Ahí está el ejemplo más reciente: el Plan Michoacán, anunciado tras el asesinato de Manzo. Treinta mil millones de pesos destinados a todo, menos a la seguridad. Pensiones, estufas de leña, fertilizantes, apoyos a pescadores, “salud casa por casa”… una lista interminable de paliativos clientelares.

Ni un solo peso para reconstruir policías ni un plan de prevención del delito ni una estrategia de reinserción social. ¿Una economía paralela que sustituya la del narco? No. Solo dinero —sin control, sin seguimiento, sin evaluación—.

El resultado es tan claro como atroz: los incentivos se pervirtieron. Antes de López Obrador, la edad promedio de un sicario era de 24 años; hoy, según especialistas, ronda los 12 a 16. Los abrazos no reemplazaron a las balas: solo las maquillaron de política pública.

Programas como Jóvenes Construyendo el Futuro o Sembrando Vida no redujeron el reclutamiento criminal. Lo confirman estudios del CIDE y el extinto CONEVAL: no existe evidencia de impacto real. Lo que sí hubo fue un flujo inédito de dinero sin control, que en muchos casos terminó financiando estructuras criminales. Dinero limpio para pagar sangre sucia. Criminal lo que hace el movimiento de la “transformación”.

Porque cuando el Estado paga sin exigir, educa sin medir, perdona sin juzgar y ampara sin proteger, lo que produce no son ciudadanos, sino delincuentes subsidiados. El joven que debía estudiar, trabajó para el cártel; el que debía aprender un oficio, aprendió a disparar. Los culpables de ese cambio no son los muchachos, sino quienes los dejaron sin alternativa: un gobierno que confundió resarcimiento con complicidad. De Jóvenes Construyendo el Futuro a sicarios construyendo el infierno. Así.

El argumento presidencial de “atender las causas” fue, es y seguirá siendo una farsa monumental. Una estafa emocional y política. Atender las causas no es incrementar ingresos: es reconstruir el tejido social, generar ciudadanía y exigir el cumplimiento de obligaciones para con la sociedad. Pero el obradorismo confundió “Estado de bienestar” con Estado alcahuete.

Hoy, miles de adolescentes crecen sabiendo que matar no tiene castigo, que ser menor garantiza impunidad y que el gobierno solo los mira —si acaso— cuando ya están muertos. Esa es la verdadera herencia de la 4T: una generación desechable, financiada por el propio Estado.

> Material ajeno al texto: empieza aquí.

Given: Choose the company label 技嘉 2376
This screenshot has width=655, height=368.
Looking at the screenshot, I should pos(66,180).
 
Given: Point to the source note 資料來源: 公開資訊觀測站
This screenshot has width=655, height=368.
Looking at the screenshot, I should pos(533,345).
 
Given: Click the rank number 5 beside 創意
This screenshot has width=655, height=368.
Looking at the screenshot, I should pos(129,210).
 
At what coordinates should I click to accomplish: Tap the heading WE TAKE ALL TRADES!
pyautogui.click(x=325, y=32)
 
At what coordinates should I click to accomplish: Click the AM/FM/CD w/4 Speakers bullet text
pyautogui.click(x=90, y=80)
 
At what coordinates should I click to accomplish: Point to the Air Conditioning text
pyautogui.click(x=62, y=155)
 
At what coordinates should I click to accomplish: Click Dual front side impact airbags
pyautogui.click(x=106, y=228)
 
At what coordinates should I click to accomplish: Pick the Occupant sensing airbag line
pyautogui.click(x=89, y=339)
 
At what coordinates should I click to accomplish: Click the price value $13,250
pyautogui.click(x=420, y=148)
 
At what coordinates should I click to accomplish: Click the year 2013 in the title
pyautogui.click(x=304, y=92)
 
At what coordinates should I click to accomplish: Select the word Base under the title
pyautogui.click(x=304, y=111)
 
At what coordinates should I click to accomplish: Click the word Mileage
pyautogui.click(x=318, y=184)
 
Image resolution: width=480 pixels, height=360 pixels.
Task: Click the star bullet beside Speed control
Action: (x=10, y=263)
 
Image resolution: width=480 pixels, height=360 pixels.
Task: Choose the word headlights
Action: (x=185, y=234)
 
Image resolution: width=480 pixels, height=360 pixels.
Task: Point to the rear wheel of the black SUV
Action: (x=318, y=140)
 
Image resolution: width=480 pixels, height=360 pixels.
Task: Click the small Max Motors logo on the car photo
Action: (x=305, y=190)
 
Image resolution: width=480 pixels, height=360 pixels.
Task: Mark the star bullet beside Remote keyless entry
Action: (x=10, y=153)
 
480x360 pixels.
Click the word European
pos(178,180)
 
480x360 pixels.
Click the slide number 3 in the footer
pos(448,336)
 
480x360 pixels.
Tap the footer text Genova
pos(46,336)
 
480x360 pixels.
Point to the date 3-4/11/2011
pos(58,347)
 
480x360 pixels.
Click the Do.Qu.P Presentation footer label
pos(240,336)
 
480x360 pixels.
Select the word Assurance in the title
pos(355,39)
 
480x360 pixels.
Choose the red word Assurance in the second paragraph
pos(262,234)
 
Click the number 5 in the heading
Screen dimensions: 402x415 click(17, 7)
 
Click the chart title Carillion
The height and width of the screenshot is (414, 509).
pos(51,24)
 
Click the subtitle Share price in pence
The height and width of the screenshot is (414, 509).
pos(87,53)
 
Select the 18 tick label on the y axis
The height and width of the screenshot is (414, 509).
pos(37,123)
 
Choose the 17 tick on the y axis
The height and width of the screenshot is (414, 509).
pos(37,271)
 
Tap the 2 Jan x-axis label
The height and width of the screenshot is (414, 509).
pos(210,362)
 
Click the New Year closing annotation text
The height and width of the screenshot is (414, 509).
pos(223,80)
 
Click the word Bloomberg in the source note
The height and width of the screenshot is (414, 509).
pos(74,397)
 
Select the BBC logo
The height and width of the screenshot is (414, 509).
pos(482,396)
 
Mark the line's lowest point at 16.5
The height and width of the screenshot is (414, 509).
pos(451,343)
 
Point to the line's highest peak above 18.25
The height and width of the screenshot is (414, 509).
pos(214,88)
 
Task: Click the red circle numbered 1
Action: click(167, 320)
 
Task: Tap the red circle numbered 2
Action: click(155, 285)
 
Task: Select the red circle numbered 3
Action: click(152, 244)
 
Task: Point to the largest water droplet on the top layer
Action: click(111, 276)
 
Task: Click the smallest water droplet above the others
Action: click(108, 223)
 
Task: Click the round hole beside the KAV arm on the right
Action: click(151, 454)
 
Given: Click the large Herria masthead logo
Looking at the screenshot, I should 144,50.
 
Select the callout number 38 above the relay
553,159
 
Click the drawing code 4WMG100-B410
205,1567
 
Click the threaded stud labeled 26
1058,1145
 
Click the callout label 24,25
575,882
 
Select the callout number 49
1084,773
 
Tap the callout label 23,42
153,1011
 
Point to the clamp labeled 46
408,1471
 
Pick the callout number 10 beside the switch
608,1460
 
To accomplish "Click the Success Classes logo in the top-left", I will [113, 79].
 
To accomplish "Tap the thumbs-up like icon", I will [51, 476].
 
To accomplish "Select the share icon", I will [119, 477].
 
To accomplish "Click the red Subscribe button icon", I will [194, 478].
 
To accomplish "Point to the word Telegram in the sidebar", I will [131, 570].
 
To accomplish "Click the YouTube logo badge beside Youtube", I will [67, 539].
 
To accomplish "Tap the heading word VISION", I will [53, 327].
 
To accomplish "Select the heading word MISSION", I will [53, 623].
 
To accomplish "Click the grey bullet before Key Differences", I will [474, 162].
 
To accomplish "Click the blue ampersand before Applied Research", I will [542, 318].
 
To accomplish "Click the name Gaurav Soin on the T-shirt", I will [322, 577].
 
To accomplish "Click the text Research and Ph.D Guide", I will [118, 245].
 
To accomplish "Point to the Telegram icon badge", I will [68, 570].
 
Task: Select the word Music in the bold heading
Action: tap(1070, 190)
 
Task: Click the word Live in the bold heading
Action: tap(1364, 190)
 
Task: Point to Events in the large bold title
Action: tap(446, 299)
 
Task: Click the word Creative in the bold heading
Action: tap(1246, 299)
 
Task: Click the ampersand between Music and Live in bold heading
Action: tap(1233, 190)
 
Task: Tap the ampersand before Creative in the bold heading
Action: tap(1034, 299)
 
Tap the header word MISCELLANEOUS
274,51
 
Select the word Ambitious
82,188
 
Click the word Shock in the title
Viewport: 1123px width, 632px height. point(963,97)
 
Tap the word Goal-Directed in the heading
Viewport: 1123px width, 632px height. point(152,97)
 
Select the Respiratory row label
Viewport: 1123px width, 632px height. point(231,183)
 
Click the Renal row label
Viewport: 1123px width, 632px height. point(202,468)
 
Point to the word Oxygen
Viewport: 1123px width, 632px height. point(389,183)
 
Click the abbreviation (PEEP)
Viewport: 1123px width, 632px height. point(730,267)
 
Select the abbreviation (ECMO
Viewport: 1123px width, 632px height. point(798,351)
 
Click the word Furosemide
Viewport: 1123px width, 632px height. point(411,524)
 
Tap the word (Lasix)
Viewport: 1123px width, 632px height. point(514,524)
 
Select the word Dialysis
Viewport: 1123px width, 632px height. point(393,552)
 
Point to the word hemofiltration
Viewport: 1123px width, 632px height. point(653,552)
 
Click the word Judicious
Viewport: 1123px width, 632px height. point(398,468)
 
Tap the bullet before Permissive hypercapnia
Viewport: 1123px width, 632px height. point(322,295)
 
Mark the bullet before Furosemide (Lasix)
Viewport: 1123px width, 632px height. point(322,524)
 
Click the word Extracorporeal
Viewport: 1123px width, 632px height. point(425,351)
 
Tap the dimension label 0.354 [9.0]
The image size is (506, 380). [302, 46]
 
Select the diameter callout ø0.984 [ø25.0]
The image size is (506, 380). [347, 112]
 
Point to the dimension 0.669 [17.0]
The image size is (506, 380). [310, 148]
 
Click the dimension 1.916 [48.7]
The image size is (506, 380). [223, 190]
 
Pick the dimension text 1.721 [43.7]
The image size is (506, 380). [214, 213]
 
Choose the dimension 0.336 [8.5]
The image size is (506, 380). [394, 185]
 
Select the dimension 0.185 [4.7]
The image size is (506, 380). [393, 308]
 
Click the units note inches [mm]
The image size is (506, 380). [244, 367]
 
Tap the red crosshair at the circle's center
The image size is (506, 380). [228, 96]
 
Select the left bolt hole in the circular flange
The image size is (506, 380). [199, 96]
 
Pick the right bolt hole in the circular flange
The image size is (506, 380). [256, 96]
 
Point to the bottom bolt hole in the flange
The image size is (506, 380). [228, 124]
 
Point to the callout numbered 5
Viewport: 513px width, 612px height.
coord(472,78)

Cuando el asesino de Carlos Manzo tenía diez años, aún podía elegir entre el aula y el arma. Ese mismo año López Obrador llegaba al poder y les enseñaba otra lección: que la ley no se aplica, que la justicia es selectiva y que el dinero público llega incluso sin merecerlo.

El país no se está pudriendo: ya lo pudrieron.

Y sí, la Cuarta Transformación financia a sus propios verdugos.

Giro de la Perinola

Leonel Godoy, exgobernador de Michoacán y hoy diputado federal de Morena, negó estar involucrado en el asesinato de Carlos Manzo. Dijo que no fue un crimen de Estado, sino “una falla de seguridad”.

Tiene razón… a su manera: fue una falla, sí, pero no de seguridad. Fue una falla de Estado. De ese Estado que él y su partido destruyeron.